Record excerpts>

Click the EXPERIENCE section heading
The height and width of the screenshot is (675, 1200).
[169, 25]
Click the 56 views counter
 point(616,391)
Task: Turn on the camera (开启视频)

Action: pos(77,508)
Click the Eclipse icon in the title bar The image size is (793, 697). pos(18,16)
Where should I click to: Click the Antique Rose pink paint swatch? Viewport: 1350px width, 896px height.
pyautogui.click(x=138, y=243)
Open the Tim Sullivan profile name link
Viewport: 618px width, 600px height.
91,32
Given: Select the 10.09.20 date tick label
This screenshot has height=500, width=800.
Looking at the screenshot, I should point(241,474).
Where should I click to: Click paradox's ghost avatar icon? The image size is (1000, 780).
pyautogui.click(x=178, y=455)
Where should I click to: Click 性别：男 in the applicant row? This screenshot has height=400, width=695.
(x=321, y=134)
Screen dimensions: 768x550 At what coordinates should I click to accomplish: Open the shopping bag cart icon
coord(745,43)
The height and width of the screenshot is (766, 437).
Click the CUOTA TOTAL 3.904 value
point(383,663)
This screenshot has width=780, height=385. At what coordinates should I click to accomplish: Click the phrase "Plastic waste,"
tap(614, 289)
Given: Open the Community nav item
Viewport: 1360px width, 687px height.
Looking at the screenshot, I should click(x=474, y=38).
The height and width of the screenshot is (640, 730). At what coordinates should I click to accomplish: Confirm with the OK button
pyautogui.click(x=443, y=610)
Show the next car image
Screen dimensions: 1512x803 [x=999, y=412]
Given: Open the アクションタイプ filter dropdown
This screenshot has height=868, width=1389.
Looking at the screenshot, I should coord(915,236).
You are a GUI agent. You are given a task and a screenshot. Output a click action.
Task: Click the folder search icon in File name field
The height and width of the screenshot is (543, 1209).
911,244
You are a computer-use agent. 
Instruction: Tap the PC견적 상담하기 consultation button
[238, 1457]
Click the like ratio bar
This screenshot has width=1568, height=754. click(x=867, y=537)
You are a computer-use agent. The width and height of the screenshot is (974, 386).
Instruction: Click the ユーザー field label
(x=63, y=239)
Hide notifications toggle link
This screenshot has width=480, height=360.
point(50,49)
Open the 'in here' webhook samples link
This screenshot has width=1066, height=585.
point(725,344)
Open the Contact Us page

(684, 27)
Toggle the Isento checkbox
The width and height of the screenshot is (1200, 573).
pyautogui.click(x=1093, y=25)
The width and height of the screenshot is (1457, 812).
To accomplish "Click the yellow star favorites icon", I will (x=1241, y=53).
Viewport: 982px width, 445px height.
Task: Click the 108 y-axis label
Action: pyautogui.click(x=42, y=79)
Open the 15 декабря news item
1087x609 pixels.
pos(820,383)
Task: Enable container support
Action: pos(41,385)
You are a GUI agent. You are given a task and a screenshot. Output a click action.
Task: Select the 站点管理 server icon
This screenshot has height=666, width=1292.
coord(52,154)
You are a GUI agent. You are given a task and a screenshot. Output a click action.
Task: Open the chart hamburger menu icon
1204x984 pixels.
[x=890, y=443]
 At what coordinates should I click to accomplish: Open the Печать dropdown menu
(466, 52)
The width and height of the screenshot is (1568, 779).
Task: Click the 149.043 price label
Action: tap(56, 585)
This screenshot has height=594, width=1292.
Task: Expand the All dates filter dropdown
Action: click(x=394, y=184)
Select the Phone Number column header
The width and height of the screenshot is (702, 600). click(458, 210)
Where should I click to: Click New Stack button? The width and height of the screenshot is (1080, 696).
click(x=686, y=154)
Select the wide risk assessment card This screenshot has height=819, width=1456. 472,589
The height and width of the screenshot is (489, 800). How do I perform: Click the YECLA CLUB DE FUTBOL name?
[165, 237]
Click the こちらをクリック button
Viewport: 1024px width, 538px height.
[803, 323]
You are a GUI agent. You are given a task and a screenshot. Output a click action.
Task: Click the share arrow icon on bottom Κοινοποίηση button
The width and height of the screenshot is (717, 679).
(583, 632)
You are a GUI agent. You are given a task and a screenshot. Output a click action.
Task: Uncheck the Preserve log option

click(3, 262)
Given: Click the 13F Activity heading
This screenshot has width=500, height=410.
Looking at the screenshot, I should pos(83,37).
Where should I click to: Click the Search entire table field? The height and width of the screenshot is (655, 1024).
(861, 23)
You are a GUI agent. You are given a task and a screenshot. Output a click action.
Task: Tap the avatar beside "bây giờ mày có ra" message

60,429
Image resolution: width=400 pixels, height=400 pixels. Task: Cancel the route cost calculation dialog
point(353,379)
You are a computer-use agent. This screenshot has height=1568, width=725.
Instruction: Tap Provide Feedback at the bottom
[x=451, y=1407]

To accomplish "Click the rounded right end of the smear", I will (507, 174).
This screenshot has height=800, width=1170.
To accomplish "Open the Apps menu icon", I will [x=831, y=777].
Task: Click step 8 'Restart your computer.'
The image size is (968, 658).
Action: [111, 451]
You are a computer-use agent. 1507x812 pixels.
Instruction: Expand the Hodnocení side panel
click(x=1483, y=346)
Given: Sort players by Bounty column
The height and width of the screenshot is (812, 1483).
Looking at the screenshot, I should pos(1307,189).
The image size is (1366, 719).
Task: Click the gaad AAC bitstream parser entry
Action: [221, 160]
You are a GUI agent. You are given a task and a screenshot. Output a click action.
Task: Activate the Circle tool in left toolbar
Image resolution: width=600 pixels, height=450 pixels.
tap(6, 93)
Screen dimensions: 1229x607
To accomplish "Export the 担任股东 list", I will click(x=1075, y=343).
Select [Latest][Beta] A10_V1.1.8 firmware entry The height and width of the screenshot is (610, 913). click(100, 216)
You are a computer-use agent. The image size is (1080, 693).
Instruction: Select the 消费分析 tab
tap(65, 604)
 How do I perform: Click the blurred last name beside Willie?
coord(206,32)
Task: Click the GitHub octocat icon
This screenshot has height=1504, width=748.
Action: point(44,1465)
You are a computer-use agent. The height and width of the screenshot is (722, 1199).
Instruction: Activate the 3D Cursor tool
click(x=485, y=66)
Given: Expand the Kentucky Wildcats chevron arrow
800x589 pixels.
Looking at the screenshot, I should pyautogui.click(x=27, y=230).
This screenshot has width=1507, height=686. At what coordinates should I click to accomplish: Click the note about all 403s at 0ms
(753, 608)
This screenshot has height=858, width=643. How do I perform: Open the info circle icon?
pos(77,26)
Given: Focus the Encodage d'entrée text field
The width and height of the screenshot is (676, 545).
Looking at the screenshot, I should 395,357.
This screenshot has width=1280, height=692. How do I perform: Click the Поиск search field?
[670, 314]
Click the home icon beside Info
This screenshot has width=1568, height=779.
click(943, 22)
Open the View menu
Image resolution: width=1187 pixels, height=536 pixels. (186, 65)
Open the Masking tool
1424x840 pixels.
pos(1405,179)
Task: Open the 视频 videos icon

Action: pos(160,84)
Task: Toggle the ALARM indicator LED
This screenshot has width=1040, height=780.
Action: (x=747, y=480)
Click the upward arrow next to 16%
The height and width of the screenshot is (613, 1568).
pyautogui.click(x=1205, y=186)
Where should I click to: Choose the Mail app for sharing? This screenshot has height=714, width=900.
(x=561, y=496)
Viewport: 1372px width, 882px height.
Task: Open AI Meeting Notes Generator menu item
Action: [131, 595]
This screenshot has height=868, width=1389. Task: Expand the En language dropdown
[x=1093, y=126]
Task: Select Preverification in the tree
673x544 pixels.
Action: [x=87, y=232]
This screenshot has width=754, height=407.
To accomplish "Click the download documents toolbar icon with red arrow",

What to produce> In the lines above, find the word "heading" and copy every line it occurs in.

Solved exercise>
Click the EXPERIENCE section heading
Given: Click the 13F Activity heading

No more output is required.